Так ли на самом деле, нелегко сказать, еще труднее узнать; не могу же я пойти и спросить: «Вы как, постоянный?»… Но краны текут и трубы ржавеют, печи дымят, а служащие домоуправления и прочий народ именно так и объясняют ситуацию. Когда же в народе говорят — это многое значит.
Заскочил по пути в парфюмерный магазин, чтобы купить «березовую воду», шампунь или одеколон — протереть плечо после бани. Здесь меня продавщица ошарашила:
— Спиртные напитки с двух часов! — заявила… шутя, наверно.
Но мужики-то и впрямь пьют шампунь. Как тут установишь сухой закон — нечем станет автомобили заправлять, скоро до бензина доберутся!
С банями и в Москве не все хорошо. Во многих, как в кино, — сеансы. Внутри — клетушки для раздевания на пять-шесть персон, можно создать интим, очень нужный, чтобы без помех принимать винно-водочные изделия. Веник достанешь за приличные деньги. В Тарту все еще индивидуальные шкафчики для раздевания и тазики с номерами, как в старину, а веник приобретаешь в бане за пятнадцать копеек — всего заплатишь тридцать пять и мойся, пока не похудеешь.
В бане всегда интересные разговоры. Люди здесь, как правило, более общительны и менее насторожены, ведь если разобраться, здесь можно болтать без боязни, особенно в парилке. Во-первых, темновато; во-вторых, все здесь без званий и одинаковы внешне — голые. Особенно никого не запомнишь. Сидят, кряхтят, бывает, что произносят даже неприличные слова, но все говорят о жизни.
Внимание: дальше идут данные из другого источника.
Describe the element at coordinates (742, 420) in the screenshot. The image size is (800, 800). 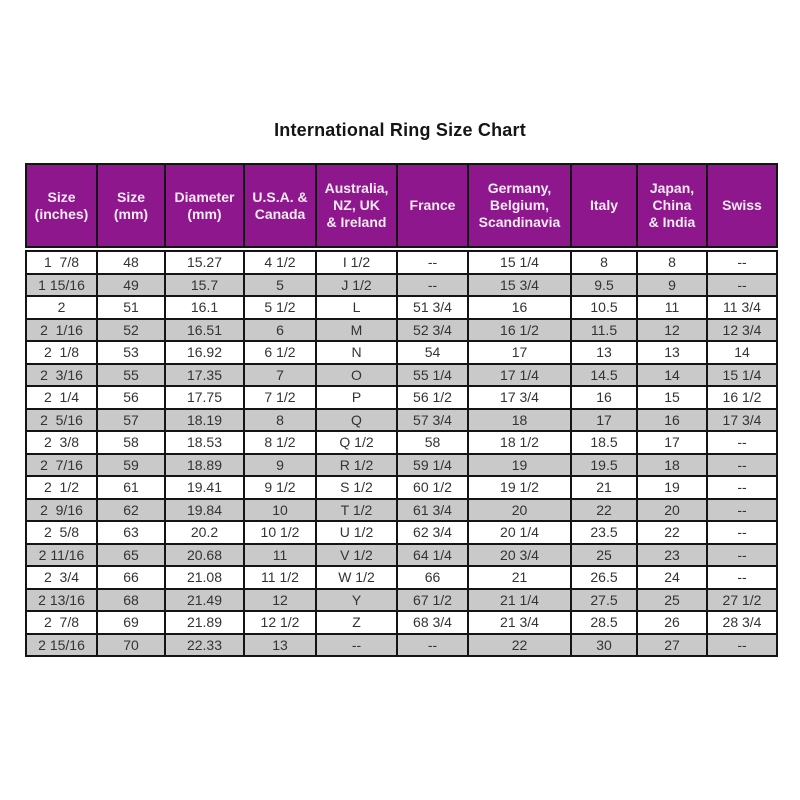
I see `table-cell: 17 3/4` at that location.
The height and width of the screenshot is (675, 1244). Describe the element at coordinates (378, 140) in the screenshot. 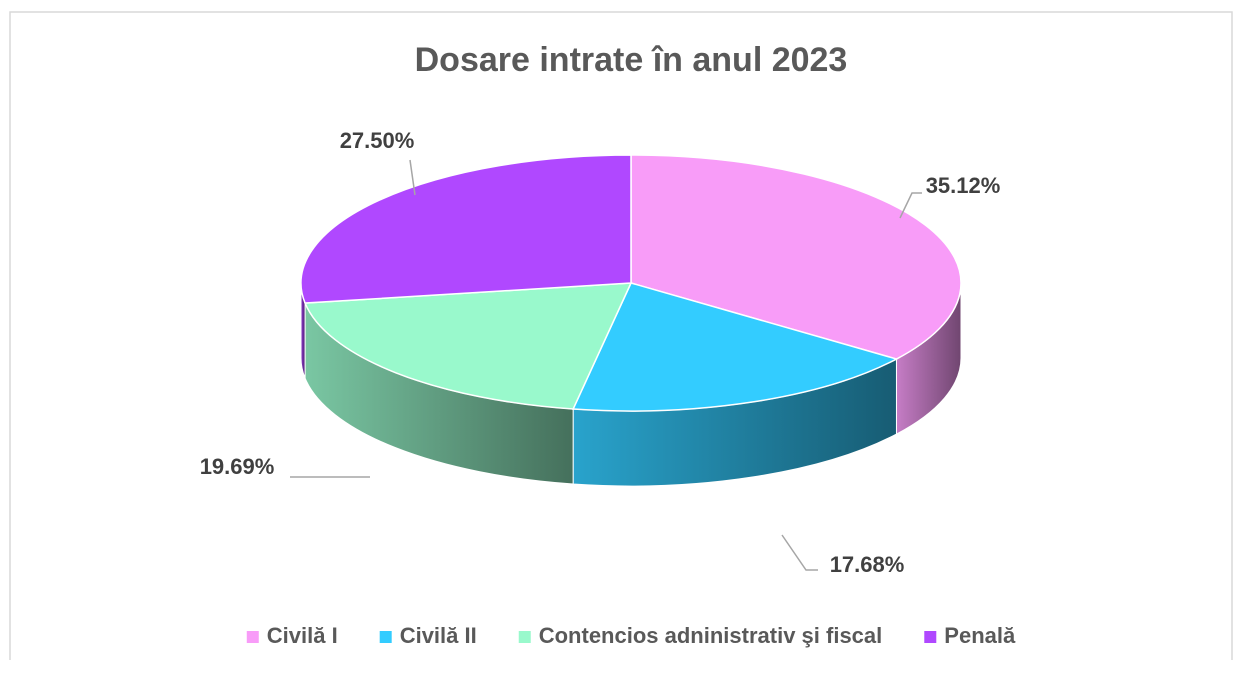

I see `data-label: 27.50%` at that location.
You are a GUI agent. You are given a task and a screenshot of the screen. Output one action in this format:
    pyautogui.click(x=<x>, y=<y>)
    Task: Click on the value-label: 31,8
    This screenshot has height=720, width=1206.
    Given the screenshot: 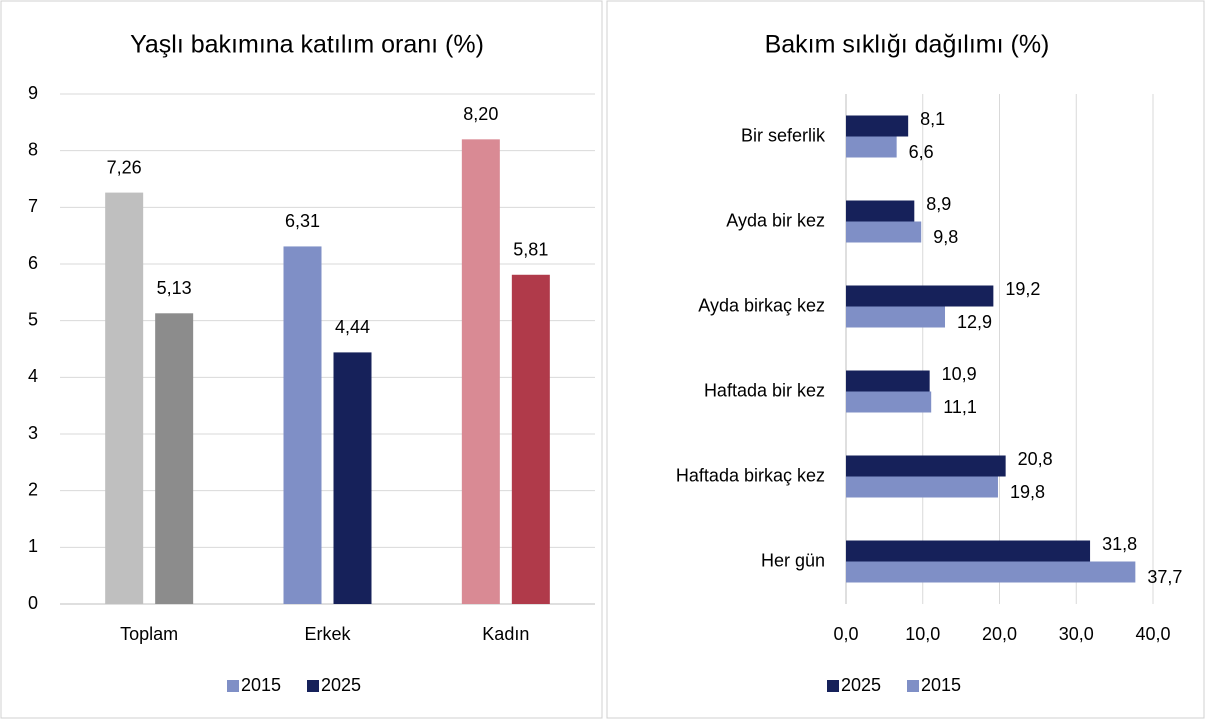 What is the action you would take?
    pyautogui.click(x=1120, y=544)
    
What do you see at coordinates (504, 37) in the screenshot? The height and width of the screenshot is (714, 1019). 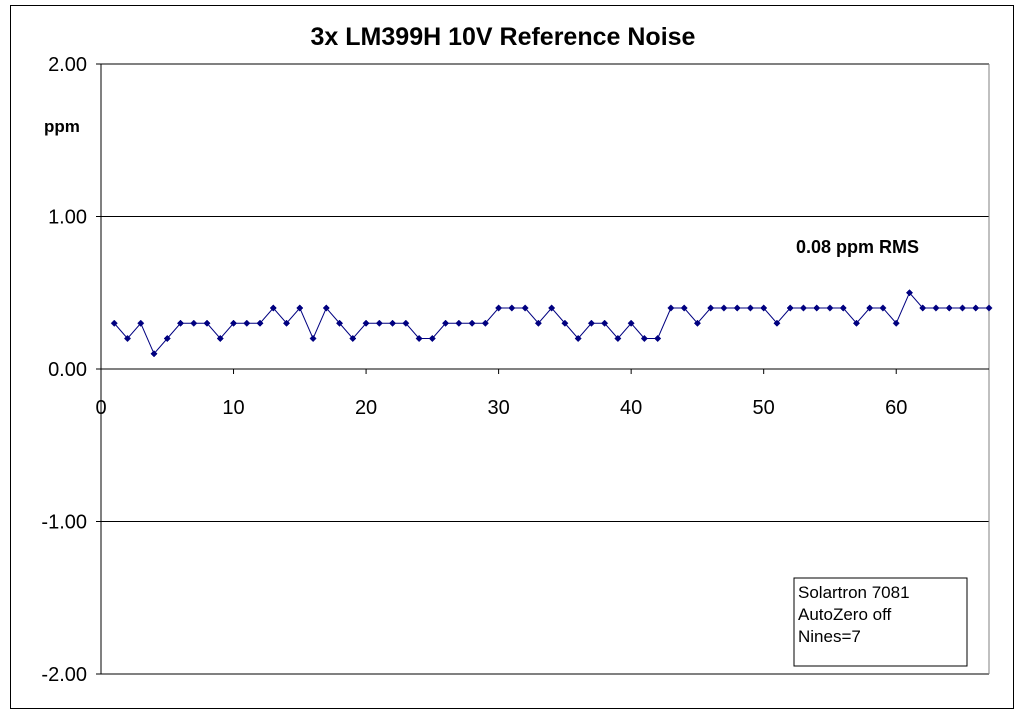 I see `chart-title: 3x LM399H 10V Reference Noise` at bounding box center [504, 37].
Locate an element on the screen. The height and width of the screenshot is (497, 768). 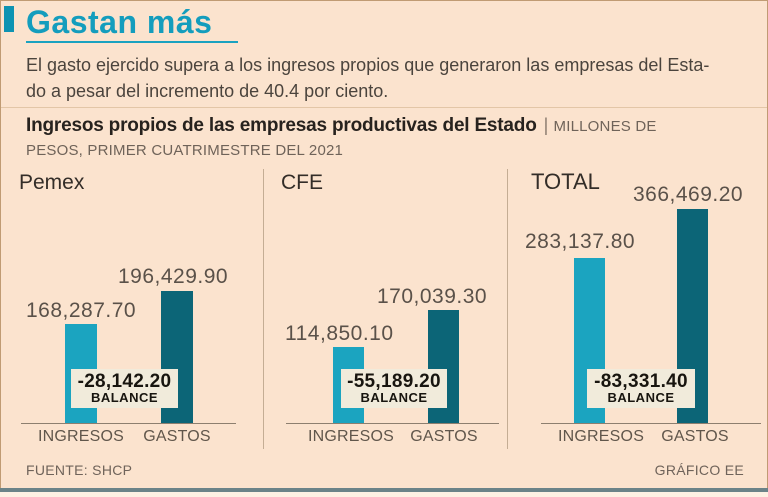
panel-title-cfe: CFE is located at coordinates (302, 182).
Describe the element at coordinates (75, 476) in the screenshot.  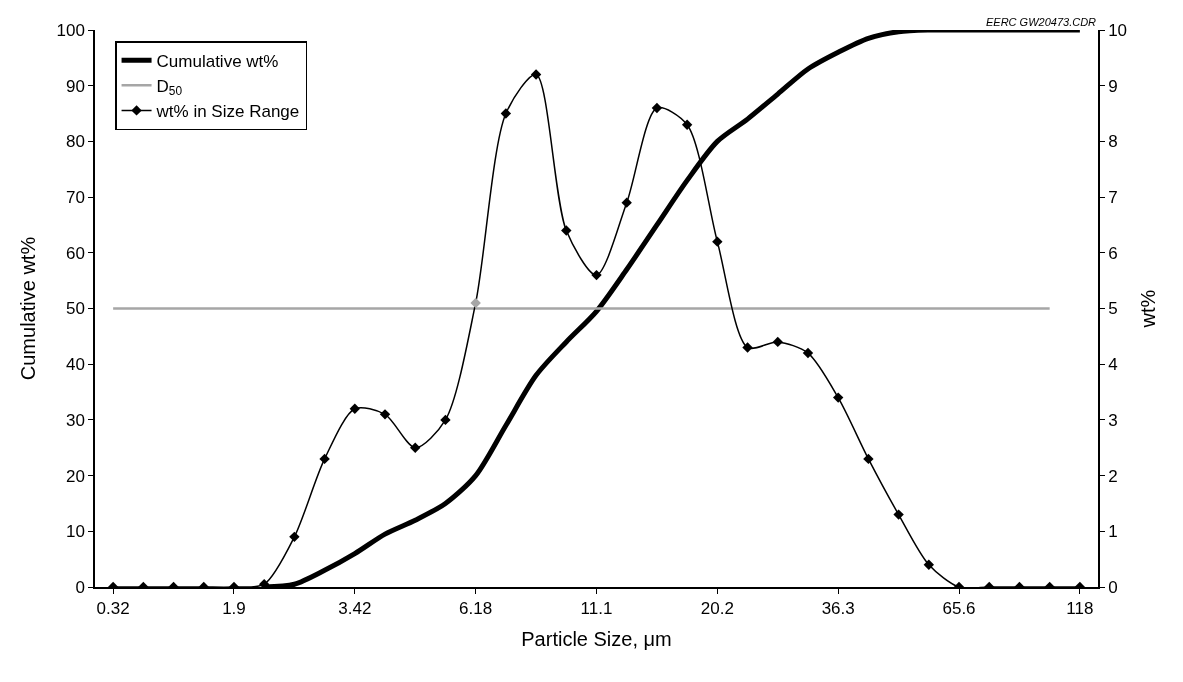
I see `y-tick-label: 20` at that location.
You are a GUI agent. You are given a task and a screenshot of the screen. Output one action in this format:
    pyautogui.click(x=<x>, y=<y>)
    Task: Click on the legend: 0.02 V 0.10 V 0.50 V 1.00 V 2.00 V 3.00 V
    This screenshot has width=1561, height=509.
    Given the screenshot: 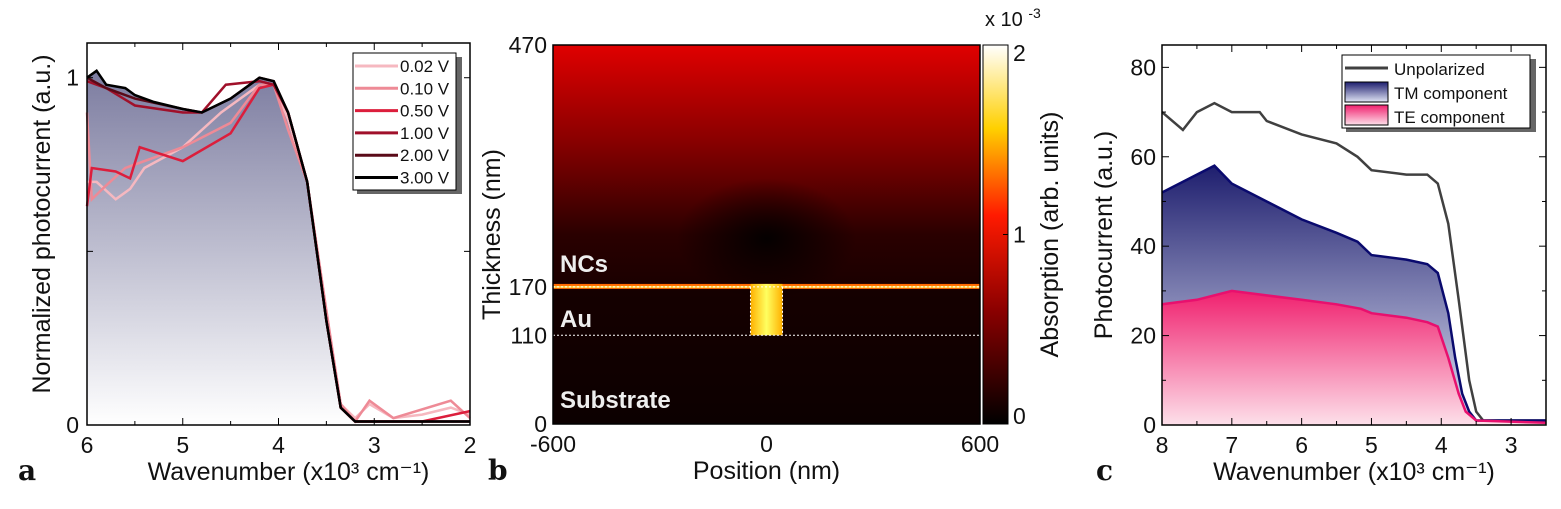 What is the action you would take?
    pyautogui.click(x=407, y=123)
    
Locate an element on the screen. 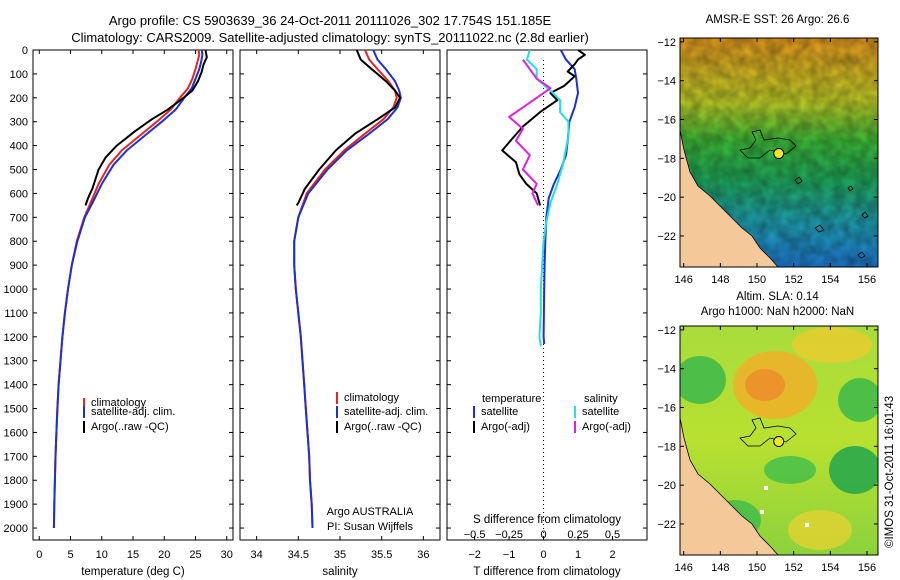  depth-tick-label: 200 is located at coordinates (19, 99).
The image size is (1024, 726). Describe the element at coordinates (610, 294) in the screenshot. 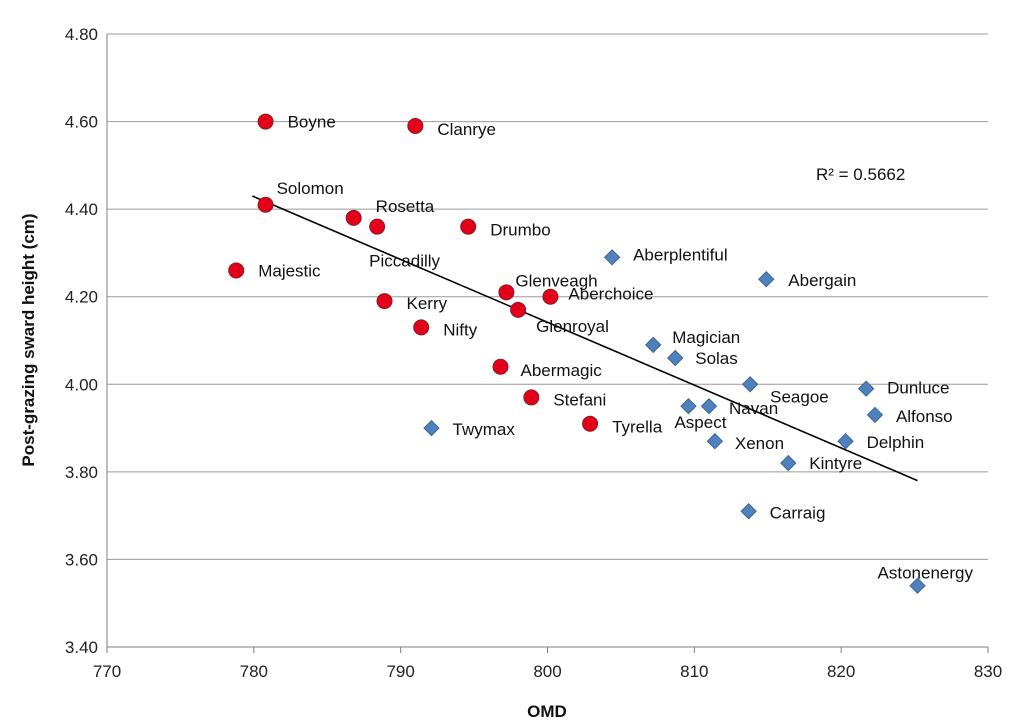

I see `point-label: Aberchoice` at that location.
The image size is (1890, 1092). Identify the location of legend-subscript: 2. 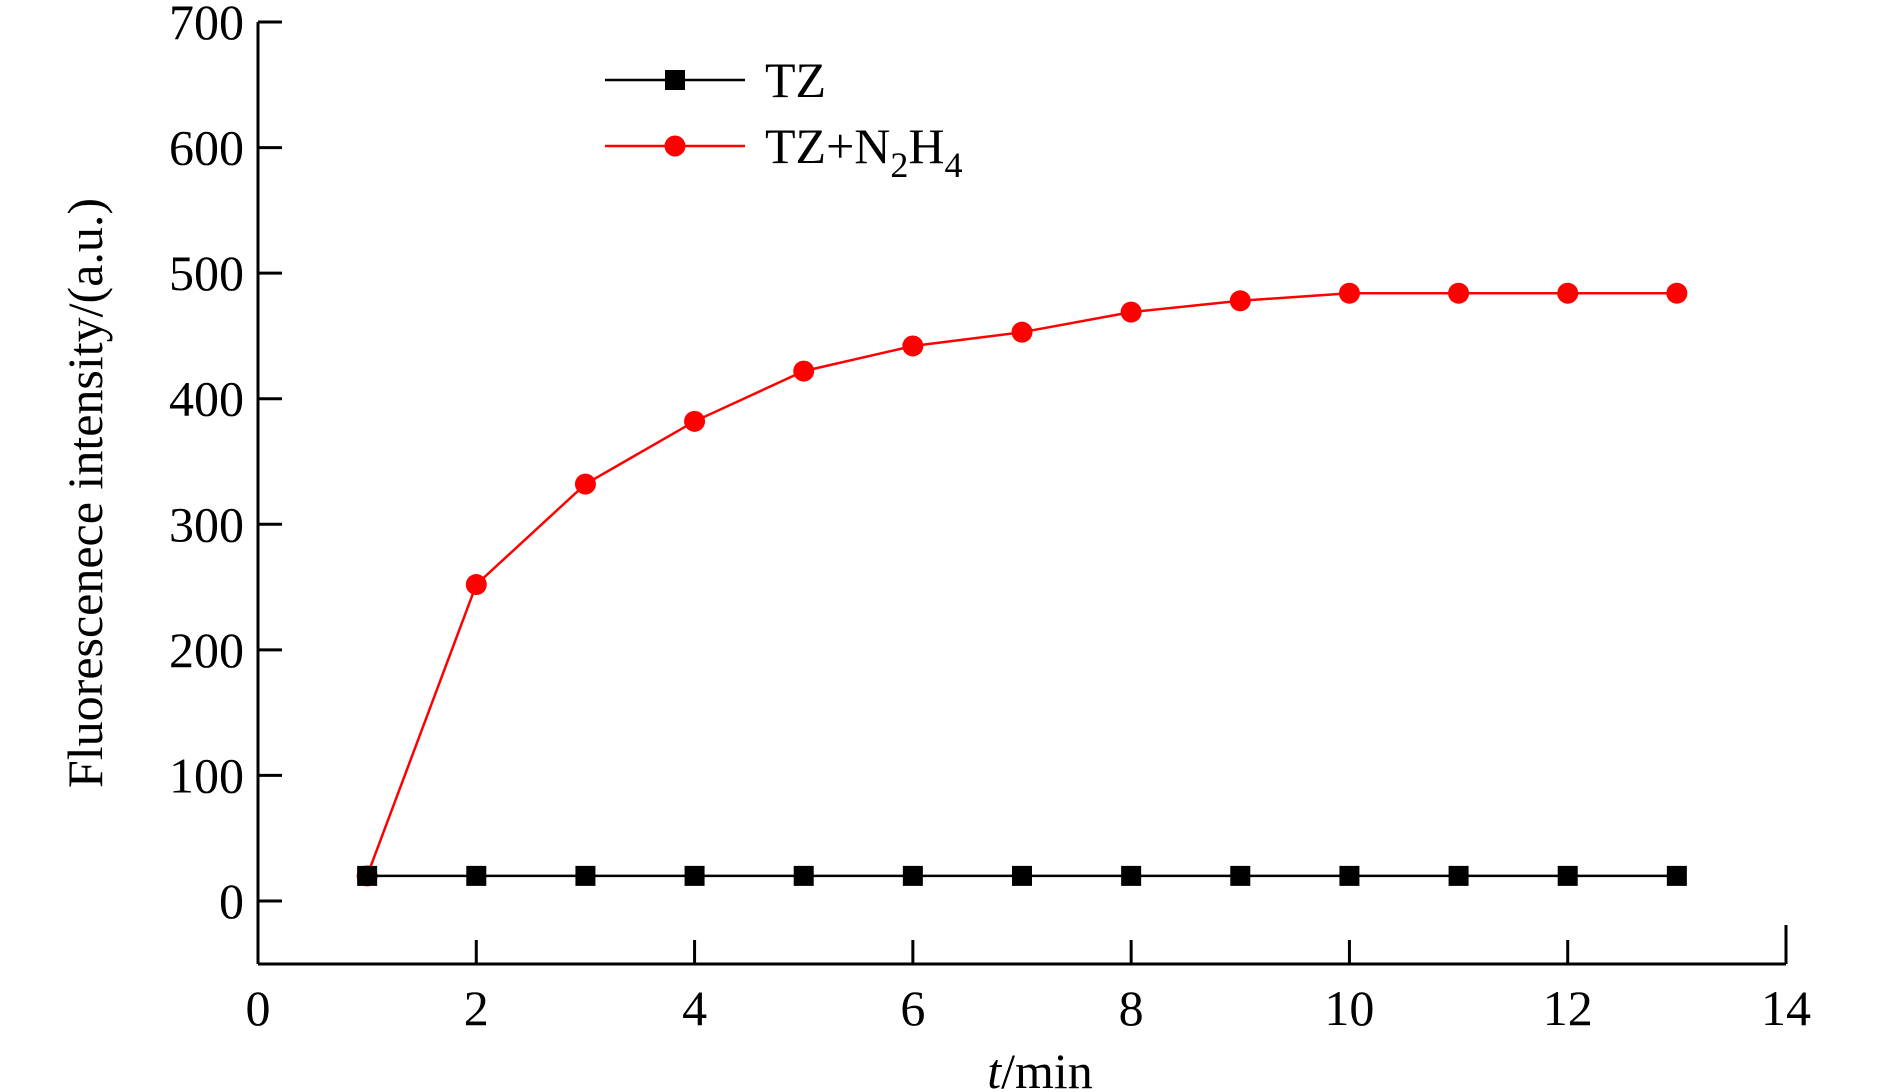
(899, 165).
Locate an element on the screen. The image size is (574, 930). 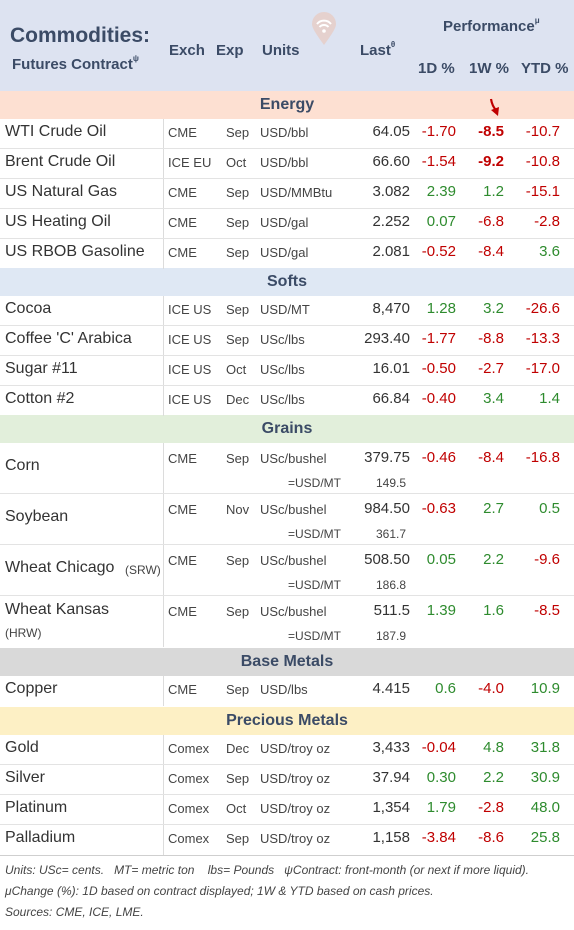
change-1w: 2.2 is located at coordinates (494, 778).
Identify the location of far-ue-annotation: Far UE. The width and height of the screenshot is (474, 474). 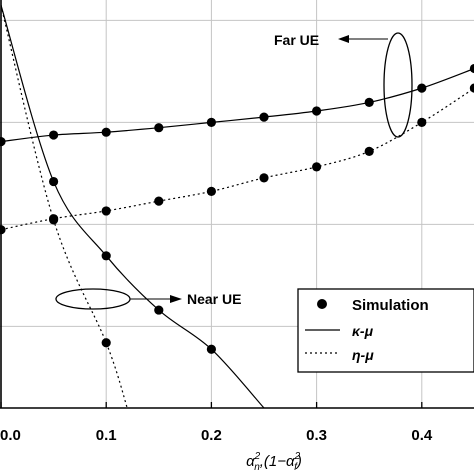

И что из того, что веник тебе достался — в крепостное время такими крестьян пороли.
Голые и одетые обладают одинаковыми правами высказываться, но в парилке все люди наиболее равны.
Вот один голый, хлеща себя по хребту, говорит, что еще один винный магазин закроют где-то на улице, которой я не знаю.
Другой голый, белый и жирный, подтверждает, что — да, точно, закроют, но не только этот, а еще и на Нарва-Маантее, он знает наверняка. Потому что там очень сильное автомобильное движение, а вокруг магазина многие качаются, так что могут под машину загреметь, а кому это надо…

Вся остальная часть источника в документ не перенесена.